● **Data provided**:
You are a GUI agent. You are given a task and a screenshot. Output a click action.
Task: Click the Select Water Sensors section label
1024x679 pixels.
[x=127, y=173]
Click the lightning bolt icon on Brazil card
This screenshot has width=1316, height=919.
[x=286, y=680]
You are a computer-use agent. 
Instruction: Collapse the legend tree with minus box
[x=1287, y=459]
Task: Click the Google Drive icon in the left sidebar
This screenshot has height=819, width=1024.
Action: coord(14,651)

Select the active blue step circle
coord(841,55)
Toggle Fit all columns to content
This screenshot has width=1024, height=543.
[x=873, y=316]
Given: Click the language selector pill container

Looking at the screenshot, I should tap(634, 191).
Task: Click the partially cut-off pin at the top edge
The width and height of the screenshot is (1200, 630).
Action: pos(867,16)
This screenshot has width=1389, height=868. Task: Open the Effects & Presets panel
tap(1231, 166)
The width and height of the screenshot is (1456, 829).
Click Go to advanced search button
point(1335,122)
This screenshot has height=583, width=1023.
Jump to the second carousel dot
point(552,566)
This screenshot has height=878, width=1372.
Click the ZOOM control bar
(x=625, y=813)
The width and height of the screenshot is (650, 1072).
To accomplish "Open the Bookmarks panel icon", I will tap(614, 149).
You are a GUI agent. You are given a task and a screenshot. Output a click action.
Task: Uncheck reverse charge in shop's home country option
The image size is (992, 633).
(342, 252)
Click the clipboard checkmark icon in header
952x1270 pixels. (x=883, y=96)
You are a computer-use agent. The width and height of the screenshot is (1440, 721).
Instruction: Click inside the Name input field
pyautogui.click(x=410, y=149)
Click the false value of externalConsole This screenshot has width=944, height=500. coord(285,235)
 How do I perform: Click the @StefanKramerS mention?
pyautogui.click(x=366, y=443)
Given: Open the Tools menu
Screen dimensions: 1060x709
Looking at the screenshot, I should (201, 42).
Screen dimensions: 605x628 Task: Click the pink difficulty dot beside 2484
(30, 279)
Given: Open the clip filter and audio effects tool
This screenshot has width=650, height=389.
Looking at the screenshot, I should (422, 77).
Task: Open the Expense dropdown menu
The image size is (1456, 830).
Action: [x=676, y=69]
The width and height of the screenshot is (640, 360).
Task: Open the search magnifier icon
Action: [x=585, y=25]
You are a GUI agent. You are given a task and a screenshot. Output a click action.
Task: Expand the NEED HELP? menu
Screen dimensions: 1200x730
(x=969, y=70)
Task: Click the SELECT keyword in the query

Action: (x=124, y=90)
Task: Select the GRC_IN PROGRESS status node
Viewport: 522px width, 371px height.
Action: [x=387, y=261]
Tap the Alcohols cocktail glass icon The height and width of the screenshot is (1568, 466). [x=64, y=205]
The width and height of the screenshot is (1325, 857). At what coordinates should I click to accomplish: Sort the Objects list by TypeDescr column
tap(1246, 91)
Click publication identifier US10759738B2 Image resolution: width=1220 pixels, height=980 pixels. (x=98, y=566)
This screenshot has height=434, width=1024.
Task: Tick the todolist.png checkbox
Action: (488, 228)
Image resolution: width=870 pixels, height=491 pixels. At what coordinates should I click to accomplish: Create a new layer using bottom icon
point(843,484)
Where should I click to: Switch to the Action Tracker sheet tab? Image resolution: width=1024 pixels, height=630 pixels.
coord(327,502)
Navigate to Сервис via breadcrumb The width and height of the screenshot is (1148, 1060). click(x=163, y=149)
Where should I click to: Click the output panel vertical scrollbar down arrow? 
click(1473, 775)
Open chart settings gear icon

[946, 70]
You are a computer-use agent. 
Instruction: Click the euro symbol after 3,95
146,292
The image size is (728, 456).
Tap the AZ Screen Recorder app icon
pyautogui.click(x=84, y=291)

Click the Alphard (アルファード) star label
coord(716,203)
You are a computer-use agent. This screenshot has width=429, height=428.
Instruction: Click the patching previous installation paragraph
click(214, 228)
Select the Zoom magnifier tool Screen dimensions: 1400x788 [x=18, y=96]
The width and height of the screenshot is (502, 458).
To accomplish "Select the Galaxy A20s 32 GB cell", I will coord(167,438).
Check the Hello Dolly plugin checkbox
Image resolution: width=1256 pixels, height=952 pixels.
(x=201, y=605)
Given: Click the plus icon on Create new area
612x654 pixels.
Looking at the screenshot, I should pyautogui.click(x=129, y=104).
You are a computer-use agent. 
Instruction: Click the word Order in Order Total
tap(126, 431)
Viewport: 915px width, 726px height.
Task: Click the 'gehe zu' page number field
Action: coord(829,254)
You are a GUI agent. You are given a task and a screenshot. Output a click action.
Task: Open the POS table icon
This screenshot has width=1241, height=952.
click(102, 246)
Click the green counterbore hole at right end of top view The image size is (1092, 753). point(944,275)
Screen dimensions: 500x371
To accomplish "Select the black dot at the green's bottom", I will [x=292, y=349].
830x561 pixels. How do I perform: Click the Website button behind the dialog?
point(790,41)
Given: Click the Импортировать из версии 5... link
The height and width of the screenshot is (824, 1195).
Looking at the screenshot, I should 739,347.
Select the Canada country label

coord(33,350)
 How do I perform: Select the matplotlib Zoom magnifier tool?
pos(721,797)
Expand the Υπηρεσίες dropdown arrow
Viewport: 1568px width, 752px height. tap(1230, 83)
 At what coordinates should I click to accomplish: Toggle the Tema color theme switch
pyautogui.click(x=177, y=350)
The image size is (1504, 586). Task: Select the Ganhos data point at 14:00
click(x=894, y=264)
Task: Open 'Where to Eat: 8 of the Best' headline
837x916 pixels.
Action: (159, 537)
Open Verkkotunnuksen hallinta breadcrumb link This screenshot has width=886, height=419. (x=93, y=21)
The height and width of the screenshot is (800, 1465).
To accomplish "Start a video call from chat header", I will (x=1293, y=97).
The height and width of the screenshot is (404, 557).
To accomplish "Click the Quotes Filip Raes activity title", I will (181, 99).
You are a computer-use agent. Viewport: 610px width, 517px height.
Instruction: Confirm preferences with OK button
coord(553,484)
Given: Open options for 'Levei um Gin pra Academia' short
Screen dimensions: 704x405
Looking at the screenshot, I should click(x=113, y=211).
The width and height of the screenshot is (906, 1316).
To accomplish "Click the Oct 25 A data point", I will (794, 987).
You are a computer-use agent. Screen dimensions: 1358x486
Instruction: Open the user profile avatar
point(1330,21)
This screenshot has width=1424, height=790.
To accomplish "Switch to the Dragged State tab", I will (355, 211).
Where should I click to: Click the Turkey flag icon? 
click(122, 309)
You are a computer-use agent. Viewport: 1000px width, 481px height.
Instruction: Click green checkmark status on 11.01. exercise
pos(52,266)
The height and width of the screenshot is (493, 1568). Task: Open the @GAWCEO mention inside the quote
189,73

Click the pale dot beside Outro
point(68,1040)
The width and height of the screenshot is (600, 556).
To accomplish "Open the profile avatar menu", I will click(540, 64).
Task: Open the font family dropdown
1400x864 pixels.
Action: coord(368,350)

● **Exercise objective**:
The answer must consist of every entry, set down exactly as given.

● **Answer section**:
You are a GUI agent. You are given a task and a screenshot. Output a click action.
Task: Click the Select Water Sensors section label
1024x679 pixels.
[x=127, y=173]
Click the lightning bolt icon on Brazil card
This screenshot has width=1316, height=919.
[x=286, y=680]
You are a computer-use agent. 
Instruction: Collapse the legend tree with minus box
[x=1287, y=459]
Task: Click the Google Drive icon in the left sidebar
This screenshot has height=819, width=1024.
Action: coord(14,651)

Select the active blue step circle
coord(841,55)
Toggle Fit all columns to content
This screenshot has width=1024, height=543.
[x=873, y=316]
Given: Click the language selector pill container

Looking at the screenshot, I should tap(634, 191).
Task: Click the partially cut-off pin at the top edge
The width and height of the screenshot is (1200, 630).
Action: pos(867,16)
This screenshot has width=1389, height=868. Task: Open the Effects & Presets panel
tap(1231, 166)
The width and height of the screenshot is (1456, 829).
Click Go to advanced search button
point(1335,122)
This screenshot has height=583, width=1023.
Jump to the second carousel dot
point(552,566)
This screenshot has height=878, width=1372.
Click the ZOOM control bar
(x=625, y=813)
The width and height of the screenshot is (650, 1072).
To accomplish "Open the Bookmarks panel icon", I will tap(614, 149).
You are a GUI agent. You are given a task and a screenshot. Output a click action.
Task: Uncheck reverse charge in shop's home country option
The image size is (992, 633).
(342, 252)
Click the clipboard checkmark icon in header
952x1270 pixels. (x=883, y=96)
You are a computer-use agent. The width and height of the screenshot is (1440, 721).
Instruction: Click inside the Name input field
pyautogui.click(x=410, y=149)
Click the false value of externalConsole This screenshot has width=944, height=500. coord(285,235)
 How do I perform: Click the @StefanKramerS mention?
pyautogui.click(x=366, y=443)
Given: Open the Tools menu
Screen dimensions: 1060x709
Looking at the screenshot, I should (201, 42).
Screen dimensions: 605x628 Task: Click the pink difficulty dot beside 2484
(30, 279)
Given: Open the clip filter and audio effects tool
This screenshot has width=650, height=389.
Looking at the screenshot, I should (422, 77).
Task: Open the Expense dropdown menu
The image size is (1456, 830).
Action: [x=676, y=69]
The width and height of the screenshot is (640, 360).
Task: Open the search magnifier icon
Action: [x=585, y=25]
You are a GUI agent. You are given a task and a screenshot. Output a click action.
Task: Expand the NEED HELP? menu
Screen dimensions: 1200x730
(x=969, y=70)
Task: Click the SELECT keyword in the query

Action: (x=124, y=90)
Task: Select the GRC_IN PROGRESS status node
Viewport: 522px width, 371px height.
Action: [x=387, y=261]
Tap the Alcohols cocktail glass icon The height and width of the screenshot is (1568, 466). [x=64, y=205]
The width and height of the screenshot is (1325, 857). At what coordinates should I click to accomplish: Sort the Objects list by TypeDescr column
tap(1246, 91)
Click publication identifier US10759738B2 Image resolution: width=1220 pixels, height=980 pixels. (x=98, y=566)
This screenshot has height=434, width=1024.
Task: Tick the todolist.png checkbox
Action: (488, 228)
Image resolution: width=870 pixels, height=491 pixels. At what coordinates should I click to accomplish: Create a new layer using bottom icon
point(843,484)
Where should I click to: Switch to the Action Tracker sheet tab? Image resolution: width=1024 pixels, height=630 pixels.
coord(327,502)
Navigate to Сервис via breadcrumb The width and height of the screenshot is (1148, 1060). click(x=163, y=149)
Where should I click to: Click the output panel vertical scrollbar down arrow? 
click(1473, 775)
Open chart settings gear icon

[946, 70]
You are a computer-use agent. 
Instruction: Click the euro symbol after 3,95
146,292
The image size is (728, 456).
Tap the AZ Screen Recorder app icon
pyautogui.click(x=84, y=291)

Click the Alphard (アルファード) star label
coord(716,203)
You are a computer-use agent. This screenshot has width=429, height=428.
Instruction: Click the patching previous installation paragraph
click(214, 228)
Select the Zoom magnifier tool Screen dimensions: 1400x788 [x=18, y=96]
The width and height of the screenshot is (502, 458).
To accomplish "Select the Galaxy A20s 32 GB cell", I will coord(167,438).
Check the Hello Dolly plugin checkbox
Image resolution: width=1256 pixels, height=952 pixels.
(x=201, y=605)
Given: Click the plus icon on Create new area
612x654 pixels.
Looking at the screenshot, I should pyautogui.click(x=129, y=104).
You are a computer-use agent. 
Instruction: Click the word Order in Order Total
tap(126, 431)
Viewport: 915px width, 726px height.
Task: Click the 'gehe zu' page number field
Action: coord(829,254)
You are a GUI agent. You are given a task and a screenshot. Output a click action.
Task: Open the POS table icon
This screenshot has width=1241, height=952.
click(102, 246)
Click the green counterbore hole at right end of top view The image size is (1092, 753). point(944,275)
Screen dimensions: 500x371
To accomplish "Select the black dot at the green's bottom", I will [x=292, y=349].
830x561 pixels. How do I perform: Click the Website button behind the dialog?
point(790,41)
Given: Click the Импортировать из версии 5... link
The height and width of the screenshot is (824, 1195).
Looking at the screenshot, I should 739,347.
Select the Canada country label

coord(33,350)
 How do I perform: Select the matplotlib Zoom magnifier tool?
pos(721,797)
Expand the Υπηρεσίες dropdown arrow
Viewport: 1568px width, 752px height. tap(1230, 83)
 At what coordinates should I click to accomplish: Toggle the Tema color theme switch
pyautogui.click(x=177, y=350)
The image size is (1504, 586). Task: Select the Ganhos data point at 14:00
click(x=894, y=264)
Task: Open 'Where to Eat: 8 of the Best' headline
837x916 pixels.
Action: (159, 537)
Open Verkkotunnuksen hallinta breadcrumb link This screenshot has width=886, height=419. (x=93, y=21)
The height and width of the screenshot is (800, 1465).
To accomplish "Start a video call from chat header", I will (x=1293, y=97).
The height and width of the screenshot is (404, 557).
To accomplish "Click the Quotes Filip Raes activity title", I will (181, 99).
You are a computer-use agent. Viewport: 610px width, 517px height.
Instruction: Confirm preferences with OK button
coord(553,484)
Given: Open options for 'Levei um Gin pra Academia' short
Screen dimensions: 704x405
Looking at the screenshot, I should click(x=113, y=211).
The width and height of the screenshot is (906, 1316).
To accomplish "Click the Oct 25 A data point", I will (794, 987).
You are a computer-use agent. Screen dimensions: 1358x486
Instruction: Open the user profile avatar
point(1330,21)
This screenshot has width=1424, height=790.
To accomplish "Switch to the Dragged State tab", I will (355, 211).
Where should I click to: Click the Turkey flag icon? 
click(122, 309)
You are a computer-use agent. Viewport: 1000px width, 481px height.
Instruction: Click green checkmark status on 11.01. exercise
pos(52,266)
The height and width of the screenshot is (493, 1568). Task: Open the @GAWCEO mention inside the quote
189,73

Click the pale dot beside Outro
point(68,1040)
The width and height of the screenshot is (600, 556).
To accomplish "Open the profile avatar menu", I will click(540, 64).
Task: Open the font family dropdown
1400x864 pixels.
Action: coord(368,350)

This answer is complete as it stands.